Papers I Read Notes and Summaries

Continual learning with hypernetworks

Introduction

  • The paper proposes the use of task-conditioned HyperNetworks for lifelong learning / continual learning setups.

  • The idea is, the HyperNetwork would only need to remember the task-conditioned weights and not the input-output mapping for all the data points.

  • Link to the paper

  • Author’s Implementation

Terminology

  • $f$ denotes the network for the given $t^{th}$ task.

  • $h$ denotes the HyperNetwork that generates the weights for $f$.

  • $\Theta_{h}$ denotes the parameters of $h$.

  • $e^{t}$ denotes the input task-embedding for the $t^{th}$ task.

Approach

  • When training on the $t^{th}$ task, the HyperNetworks generates the weights for the network $f$.

  • The current task loss is computed using the generated weights, and the candidate weight update ($\Delta \Theta_{h}$) is computed for $h$.

  • The actual parameter change is computed by the following expression:

$L_{total} = L{task}(\Theta_{h}, e^{T}, X^{T}, Y^{T}) + \frac{\beta_{output}}{T-1} \sum_{t=1}^{T-1} | f_{h}(e^{t}, \Theta_{h}^*) - f_{h}(e^{(t)}, \Theta_{h} + \Delta \Theta_{h} ))|^2$

  • $L_{task}$ is the loss for the current task.

  • $(X^{T}, Y^{T})$ denotes the training datapoints for the $T^{th}$ task.

  • $\beta_{output}$ is a hyperparameter to control the regularizer’s strength.

  • $\Theta_{h}^*$ denotes the optimal parameters after training on the $T-1$ tasks.

  • $\Theta_{h} + \Delta \Theta_{h}$ denotes the one-step update on the current $h$ model.

  • In practice, the task encoding $e^{t}$ is chunked into smaller vectors, and these vectors are fed as input to the HyperNetwork.

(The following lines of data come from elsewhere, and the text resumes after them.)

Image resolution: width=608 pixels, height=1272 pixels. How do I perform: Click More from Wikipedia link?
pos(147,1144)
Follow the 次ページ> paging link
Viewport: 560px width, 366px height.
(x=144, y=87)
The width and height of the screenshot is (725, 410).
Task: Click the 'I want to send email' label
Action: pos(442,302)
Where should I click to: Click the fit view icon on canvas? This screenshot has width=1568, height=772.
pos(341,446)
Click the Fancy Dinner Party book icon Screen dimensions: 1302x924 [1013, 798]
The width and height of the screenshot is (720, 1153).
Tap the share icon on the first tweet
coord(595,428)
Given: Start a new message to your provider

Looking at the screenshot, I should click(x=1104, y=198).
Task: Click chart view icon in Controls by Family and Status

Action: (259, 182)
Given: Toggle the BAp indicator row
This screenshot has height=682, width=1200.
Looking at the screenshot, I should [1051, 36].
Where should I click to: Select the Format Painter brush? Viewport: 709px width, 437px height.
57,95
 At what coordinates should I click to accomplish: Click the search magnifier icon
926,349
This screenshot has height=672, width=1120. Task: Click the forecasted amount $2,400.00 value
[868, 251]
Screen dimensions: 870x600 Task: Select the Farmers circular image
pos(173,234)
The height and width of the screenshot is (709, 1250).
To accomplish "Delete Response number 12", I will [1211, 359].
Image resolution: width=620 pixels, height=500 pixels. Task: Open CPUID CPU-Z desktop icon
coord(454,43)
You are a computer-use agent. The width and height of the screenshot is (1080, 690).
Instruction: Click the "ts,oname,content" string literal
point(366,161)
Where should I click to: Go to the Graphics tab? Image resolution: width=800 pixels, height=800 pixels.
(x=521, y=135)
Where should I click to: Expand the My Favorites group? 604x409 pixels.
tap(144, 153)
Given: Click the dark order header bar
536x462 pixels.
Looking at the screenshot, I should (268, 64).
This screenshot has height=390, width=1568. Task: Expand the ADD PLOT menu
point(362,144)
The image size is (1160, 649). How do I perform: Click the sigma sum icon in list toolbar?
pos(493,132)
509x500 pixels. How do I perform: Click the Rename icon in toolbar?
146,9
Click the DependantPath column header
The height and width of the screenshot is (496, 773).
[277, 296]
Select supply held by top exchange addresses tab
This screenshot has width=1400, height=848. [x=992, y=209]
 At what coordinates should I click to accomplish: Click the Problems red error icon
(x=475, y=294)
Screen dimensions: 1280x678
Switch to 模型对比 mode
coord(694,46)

  • This enables the HyperNetwork to produce weights iteratively, instead of all at once, thus helping to scale to larger models.

  • The paper also considers the problem of inferring the task embedding from a given input pattern.

  • Specifically, the paper uses task-dependent uncertainty, where the task embedding with the least predictive uncertainty is chosen as the task embedding for the given unknown task. This approach is referred to as HNET+ENT.

  • The paper also considers using HyperNetworks to learn the weights for a task-specific generative model. This generative model will be used to generate pseudo samples for rehearsal-based approaches. The paper considers two cases:

    • HNET+R where the replay model (i.e., the generative model) is parameterized using a HyperNetwork.

    • HNET+TIR, where an auxiliary task inference classifier is used to predict the task identity.

Experiments

  • Three setups are considered

    • CL1 - Task identity is given to the model.

    • CL2 - Task identity is not given, but task-specific heads are used.

    • CL3 - Task identity needs to be explicitly inferred.

  • On the permuted MNIST task, the proposed approach outperforms baselines like Synaptic Intelligence and Online EWC, and the performance gap is more significant for larger task sequences.

  • Forward knowledge transfer is observed with the CIFAR datasets.

  • One potential limitation (which is more of a limitation of HyperNetworks) is that HyperNetworks may be harder to scale for larger models like ResNet50 or transformers, thus limiting their usefulness for lifelong learning use cases.